*** Begin section ***
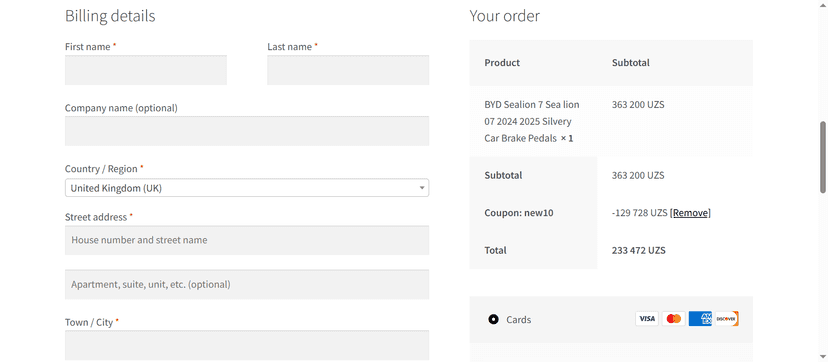Click the Visa card icon
The height and width of the screenshot is (362, 828).
tap(647, 319)
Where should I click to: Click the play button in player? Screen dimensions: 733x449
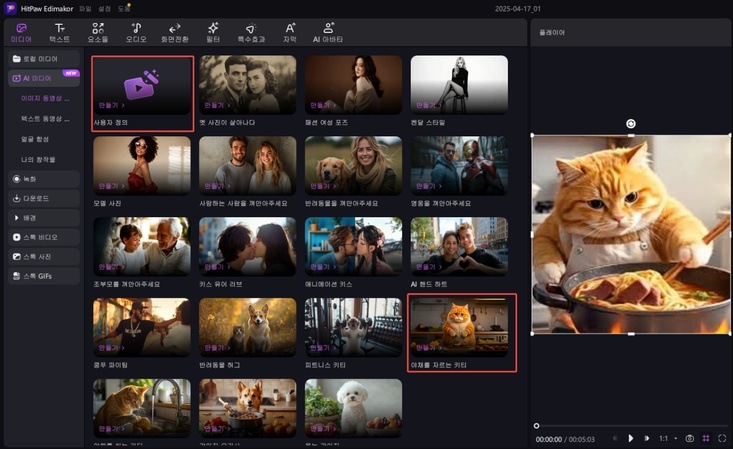click(630, 438)
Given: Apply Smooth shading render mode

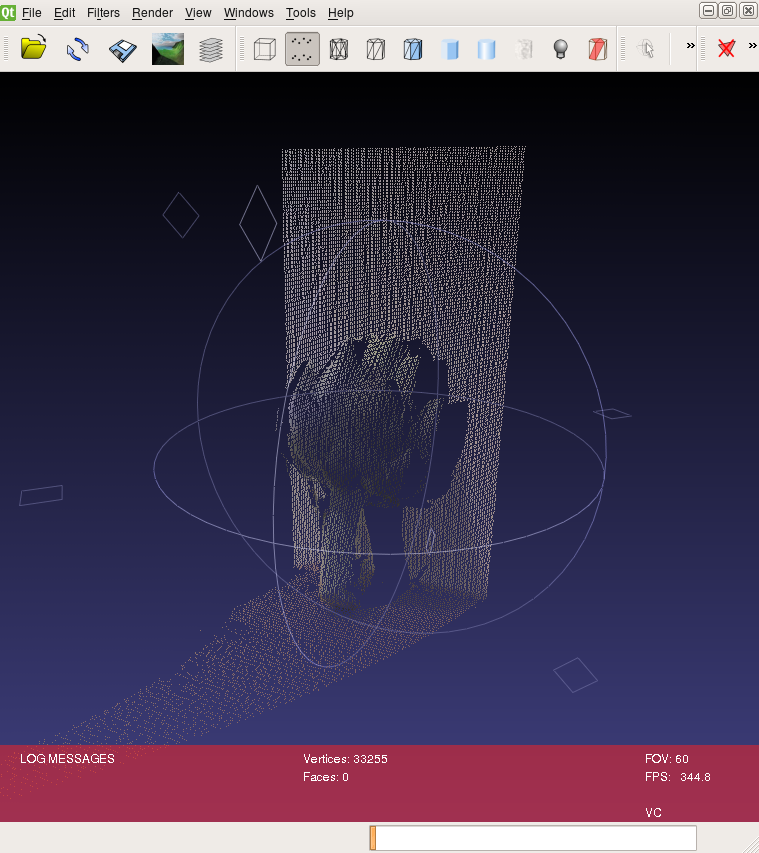Looking at the screenshot, I should tap(487, 48).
*** End section ***
▸ WHAT YOU HAVE TO DO
Repeat only the lines from the one holding "Where should I" through the last line of the data, inclusive. Keep the pictures out.

▸ TASK RESPONSE
Where should I click to: Click the play button in player? Screen dimensions: 733x449
click(630, 438)
Given: Apply Smooth shading render mode

Looking at the screenshot, I should tap(487, 48).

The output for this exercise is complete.